# Task details
Could you write out, word for word, the items below, starting at the line that contains "Where should I click to: Open the EN" and ending at the final line of the items?

# Data listing

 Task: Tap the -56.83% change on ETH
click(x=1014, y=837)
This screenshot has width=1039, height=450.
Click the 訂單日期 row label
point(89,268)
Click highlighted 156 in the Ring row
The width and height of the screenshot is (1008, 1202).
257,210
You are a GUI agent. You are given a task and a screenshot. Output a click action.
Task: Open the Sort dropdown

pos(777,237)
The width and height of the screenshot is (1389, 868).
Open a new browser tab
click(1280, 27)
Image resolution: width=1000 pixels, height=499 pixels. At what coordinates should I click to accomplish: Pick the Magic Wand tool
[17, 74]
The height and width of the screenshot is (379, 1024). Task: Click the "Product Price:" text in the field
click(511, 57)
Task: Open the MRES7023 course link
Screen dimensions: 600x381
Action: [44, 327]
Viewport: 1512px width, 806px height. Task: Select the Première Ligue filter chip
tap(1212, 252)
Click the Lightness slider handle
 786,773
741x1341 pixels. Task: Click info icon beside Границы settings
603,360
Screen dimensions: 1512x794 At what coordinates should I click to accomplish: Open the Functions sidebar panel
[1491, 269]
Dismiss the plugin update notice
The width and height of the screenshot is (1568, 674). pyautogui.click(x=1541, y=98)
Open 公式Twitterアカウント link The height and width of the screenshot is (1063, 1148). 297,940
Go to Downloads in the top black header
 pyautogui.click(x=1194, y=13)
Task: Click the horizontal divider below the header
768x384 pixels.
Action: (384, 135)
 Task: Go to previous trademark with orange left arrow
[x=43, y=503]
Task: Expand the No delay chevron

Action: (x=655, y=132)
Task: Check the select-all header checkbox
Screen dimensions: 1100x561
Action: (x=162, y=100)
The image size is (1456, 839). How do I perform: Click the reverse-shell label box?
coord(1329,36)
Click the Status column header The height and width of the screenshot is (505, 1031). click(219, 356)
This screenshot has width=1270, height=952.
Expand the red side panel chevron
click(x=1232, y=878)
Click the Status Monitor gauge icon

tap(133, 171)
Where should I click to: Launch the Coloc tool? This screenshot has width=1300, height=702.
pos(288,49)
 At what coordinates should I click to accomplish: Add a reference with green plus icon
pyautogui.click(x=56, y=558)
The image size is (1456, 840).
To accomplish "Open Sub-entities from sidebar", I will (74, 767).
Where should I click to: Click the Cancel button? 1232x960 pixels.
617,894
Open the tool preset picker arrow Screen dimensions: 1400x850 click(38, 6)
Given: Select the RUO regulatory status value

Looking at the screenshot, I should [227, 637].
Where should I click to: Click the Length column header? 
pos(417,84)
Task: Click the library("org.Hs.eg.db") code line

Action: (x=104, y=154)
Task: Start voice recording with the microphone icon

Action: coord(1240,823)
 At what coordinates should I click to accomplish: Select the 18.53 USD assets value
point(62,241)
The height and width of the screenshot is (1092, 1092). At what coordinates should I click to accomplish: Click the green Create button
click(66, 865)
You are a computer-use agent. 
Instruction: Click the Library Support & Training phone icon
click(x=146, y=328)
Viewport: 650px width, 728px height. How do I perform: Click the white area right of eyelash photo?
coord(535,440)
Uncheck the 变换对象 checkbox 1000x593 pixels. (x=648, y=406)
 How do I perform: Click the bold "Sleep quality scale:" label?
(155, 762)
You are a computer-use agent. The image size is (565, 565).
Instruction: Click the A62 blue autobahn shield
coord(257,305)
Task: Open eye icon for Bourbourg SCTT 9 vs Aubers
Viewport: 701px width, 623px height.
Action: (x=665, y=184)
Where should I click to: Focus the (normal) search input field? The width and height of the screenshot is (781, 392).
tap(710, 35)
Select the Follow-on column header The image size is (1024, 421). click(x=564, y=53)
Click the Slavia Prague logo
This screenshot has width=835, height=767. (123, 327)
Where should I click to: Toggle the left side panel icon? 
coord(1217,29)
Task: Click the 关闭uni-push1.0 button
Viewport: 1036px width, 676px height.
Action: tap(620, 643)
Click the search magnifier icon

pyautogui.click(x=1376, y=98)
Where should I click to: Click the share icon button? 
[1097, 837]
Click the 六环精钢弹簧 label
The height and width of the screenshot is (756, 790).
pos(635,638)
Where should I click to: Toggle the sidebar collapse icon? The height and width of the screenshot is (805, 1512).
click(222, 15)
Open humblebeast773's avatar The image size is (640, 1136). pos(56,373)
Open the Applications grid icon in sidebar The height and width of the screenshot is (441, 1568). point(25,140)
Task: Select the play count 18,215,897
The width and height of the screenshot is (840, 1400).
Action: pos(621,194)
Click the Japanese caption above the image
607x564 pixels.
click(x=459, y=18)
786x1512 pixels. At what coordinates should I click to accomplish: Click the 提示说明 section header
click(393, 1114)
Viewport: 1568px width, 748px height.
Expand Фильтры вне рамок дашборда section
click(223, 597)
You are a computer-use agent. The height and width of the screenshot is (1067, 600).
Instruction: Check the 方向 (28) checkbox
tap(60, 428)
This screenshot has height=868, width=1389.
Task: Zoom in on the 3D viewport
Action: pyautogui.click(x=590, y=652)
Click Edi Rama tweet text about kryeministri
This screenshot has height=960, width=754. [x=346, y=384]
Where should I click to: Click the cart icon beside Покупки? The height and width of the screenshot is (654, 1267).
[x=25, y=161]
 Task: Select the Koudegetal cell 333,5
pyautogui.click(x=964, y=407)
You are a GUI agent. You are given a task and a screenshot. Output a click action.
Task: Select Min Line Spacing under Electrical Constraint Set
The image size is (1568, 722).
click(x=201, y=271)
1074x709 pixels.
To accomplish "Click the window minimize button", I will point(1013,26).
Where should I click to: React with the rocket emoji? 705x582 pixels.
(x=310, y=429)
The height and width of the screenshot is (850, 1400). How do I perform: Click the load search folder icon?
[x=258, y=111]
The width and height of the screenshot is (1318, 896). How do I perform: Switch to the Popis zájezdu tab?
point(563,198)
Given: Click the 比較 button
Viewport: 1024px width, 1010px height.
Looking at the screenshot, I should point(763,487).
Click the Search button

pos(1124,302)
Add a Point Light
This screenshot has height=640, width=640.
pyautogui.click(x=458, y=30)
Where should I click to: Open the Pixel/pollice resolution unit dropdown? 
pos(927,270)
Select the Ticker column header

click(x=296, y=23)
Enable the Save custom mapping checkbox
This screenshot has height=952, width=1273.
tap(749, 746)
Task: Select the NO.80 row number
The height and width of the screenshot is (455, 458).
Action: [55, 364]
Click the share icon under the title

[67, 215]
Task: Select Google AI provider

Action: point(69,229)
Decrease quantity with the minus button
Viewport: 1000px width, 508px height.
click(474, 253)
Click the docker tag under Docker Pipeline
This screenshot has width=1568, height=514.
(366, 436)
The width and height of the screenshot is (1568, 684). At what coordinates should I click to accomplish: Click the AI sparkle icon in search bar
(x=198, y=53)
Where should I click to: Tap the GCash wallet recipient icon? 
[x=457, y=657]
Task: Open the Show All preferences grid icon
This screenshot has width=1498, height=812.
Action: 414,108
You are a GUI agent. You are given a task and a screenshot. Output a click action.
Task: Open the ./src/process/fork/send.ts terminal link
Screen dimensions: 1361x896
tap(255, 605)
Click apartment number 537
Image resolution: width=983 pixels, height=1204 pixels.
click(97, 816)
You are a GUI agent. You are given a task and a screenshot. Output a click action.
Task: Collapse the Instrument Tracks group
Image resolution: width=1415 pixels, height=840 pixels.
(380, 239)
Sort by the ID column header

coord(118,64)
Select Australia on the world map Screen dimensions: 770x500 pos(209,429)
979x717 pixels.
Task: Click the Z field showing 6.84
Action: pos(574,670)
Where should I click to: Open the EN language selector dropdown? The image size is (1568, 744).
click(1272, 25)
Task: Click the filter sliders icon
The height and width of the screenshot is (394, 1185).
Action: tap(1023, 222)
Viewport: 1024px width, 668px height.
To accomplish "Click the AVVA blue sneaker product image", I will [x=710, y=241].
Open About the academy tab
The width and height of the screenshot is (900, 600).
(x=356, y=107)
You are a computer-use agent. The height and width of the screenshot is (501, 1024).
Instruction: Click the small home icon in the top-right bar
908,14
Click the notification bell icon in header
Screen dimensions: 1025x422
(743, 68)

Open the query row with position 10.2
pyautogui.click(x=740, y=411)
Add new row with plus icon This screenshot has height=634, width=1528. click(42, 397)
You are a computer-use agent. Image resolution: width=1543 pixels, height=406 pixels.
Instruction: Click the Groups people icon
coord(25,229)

# Response to the exercise
Where should I click to: Open the EN language selector dropdown? The image size is (1568, 744).
click(1272, 25)
Task: Click the filter sliders icon
The height and width of the screenshot is (394, 1185).
Action: tap(1023, 222)
Viewport: 1024px width, 668px height.
To accomplish "Click the AVVA blue sneaker product image", I will [x=710, y=241].
Open About the academy tab
The width and height of the screenshot is (900, 600).
(x=356, y=107)
You are a computer-use agent. The height and width of the screenshot is (501, 1024).
Instruction: Click the small home icon in the top-right bar
908,14
Click the notification bell icon in header
Screen dimensions: 1025x422
(743, 68)

Open the query row with position 10.2
pyautogui.click(x=740, y=411)
Add new row with plus icon This screenshot has height=634, width=1528. click(42, 397)
You are a computer-use agent. Image resolution: width=1543 pixels, height=406 pixels.
Instruction: Click the Groups people icon
coord(25,229)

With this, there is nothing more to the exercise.